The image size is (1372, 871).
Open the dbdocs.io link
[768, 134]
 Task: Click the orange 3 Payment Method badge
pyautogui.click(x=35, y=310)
━━━━━━━━
• [THE REQUEST]: Can you rewrite these lines with "badge" replaced by "label" and everything else left as it is?

• [RESULT OF THE TASK]:
The image size is (1372, 871).
Open the dbdocs.io link
[768, 134]
 Task: Click the orange 3 Payment Method label
pyautogui.click(x=35, y=310)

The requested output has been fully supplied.